*** TASK INPUTS

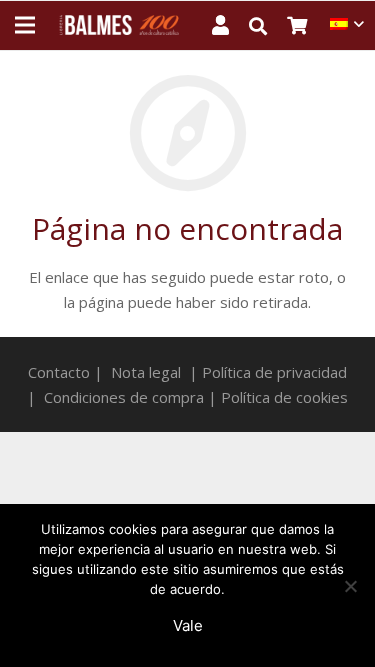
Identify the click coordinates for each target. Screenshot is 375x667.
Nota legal (146, 372)
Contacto (59, 372)
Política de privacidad (274, 372)
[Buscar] (268, 26)
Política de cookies (284, 397)
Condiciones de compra (124, 397)
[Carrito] (308, 25)
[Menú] (25, 25)
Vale (188, 625)
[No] (350, 586)
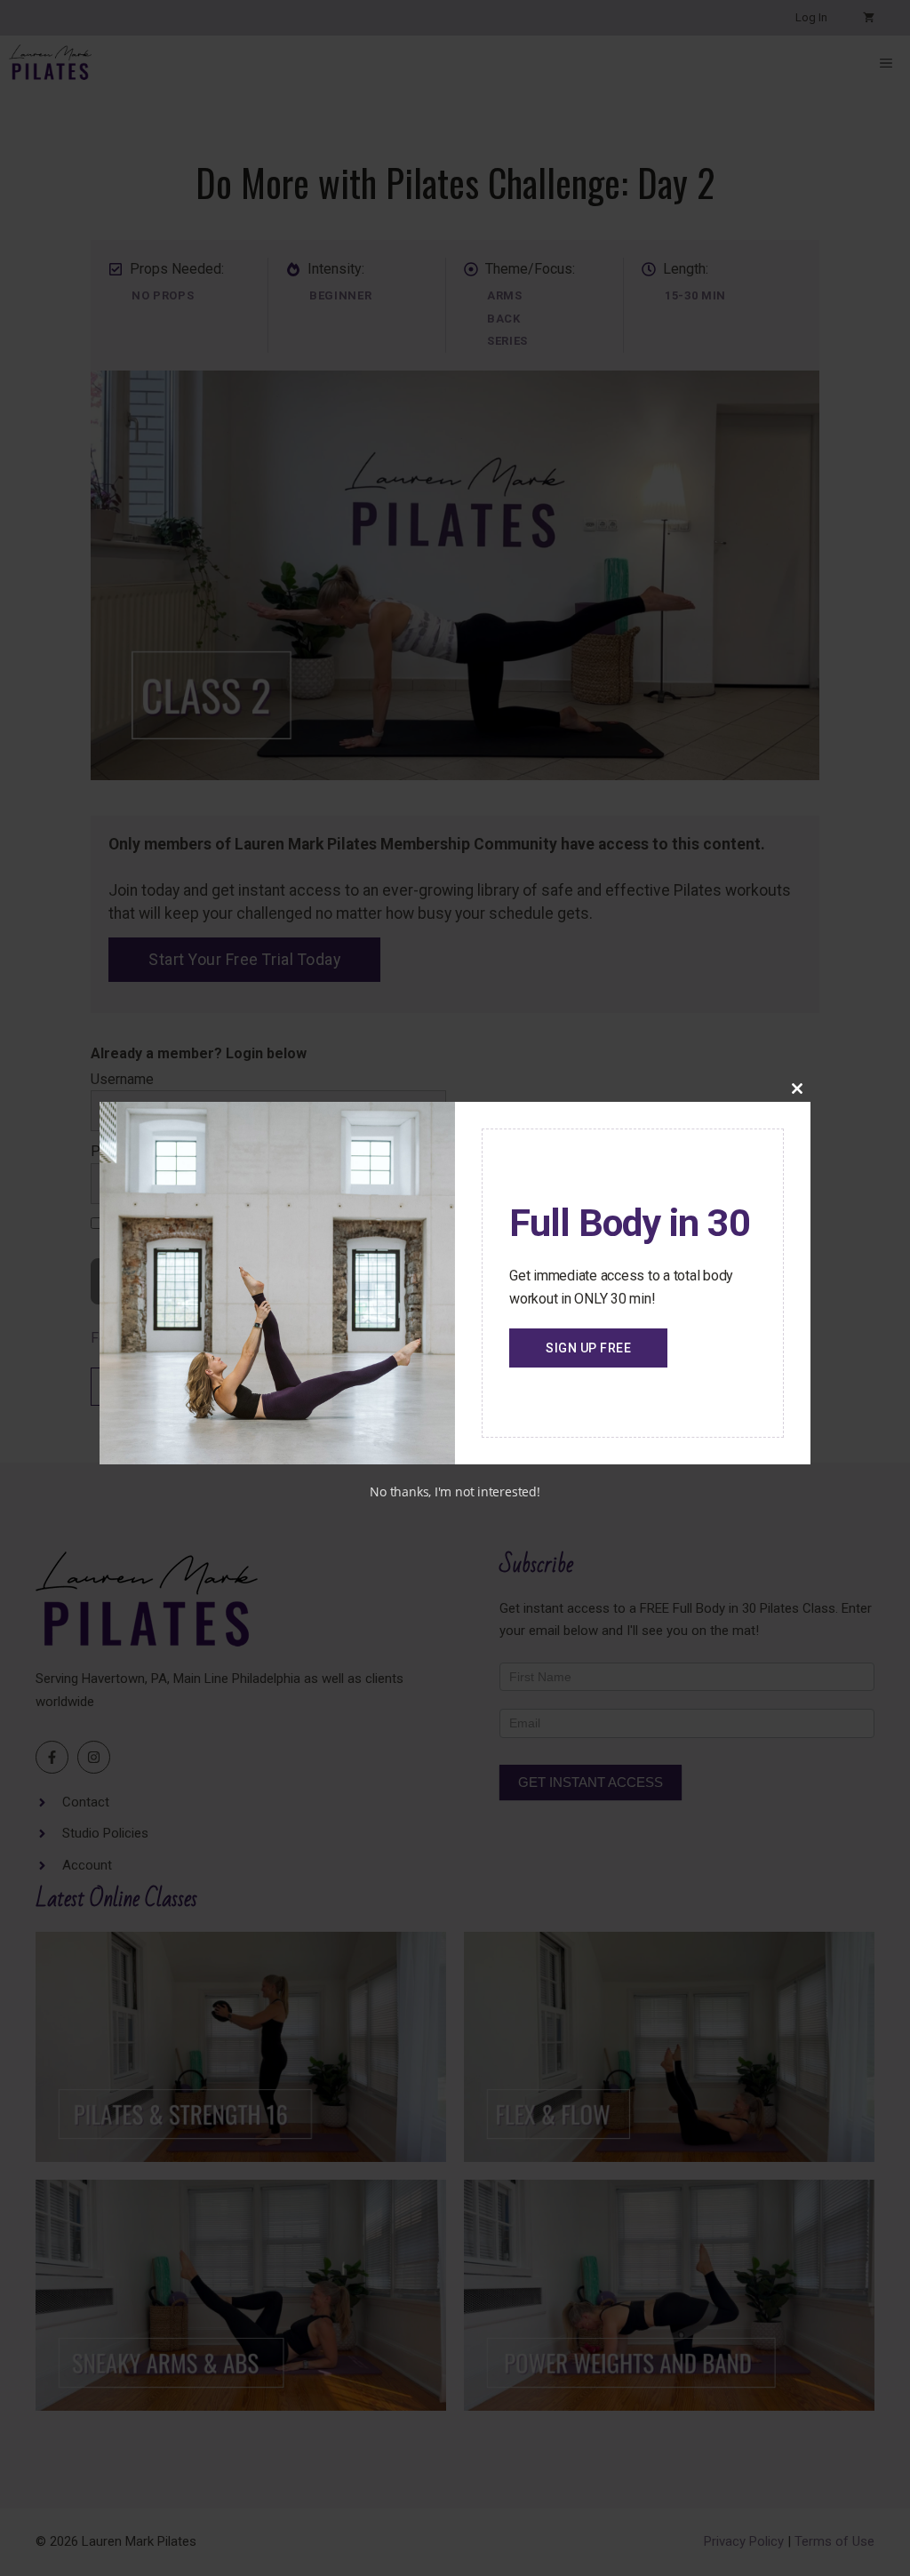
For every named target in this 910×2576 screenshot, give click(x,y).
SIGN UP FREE (588, 1348)
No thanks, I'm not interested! (454, 1491)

******

Each line of the listing above should be retyped exactly, with no pictures.

▸ **RESPONSE BOX**
Identify the click coordinates for each target. Screenshot is 375x667.
Nota legal (146, 372)
Contacto (59, 372)
Política de privacidad (274, 372)
[Buscar] (268, 26)
Política de cookies (284, 397)
Condiciones de compra (124, 397)
[Carrito] (308, 25)
[Menú] (25, 25)
Vale (188, 625)
[No] (350, 586)
For every named target in this 910×2576 screenshot, give click(x,y).
SIGN UP FREE (588, 1348)
No thanks, I'm not interested! (454, 1491)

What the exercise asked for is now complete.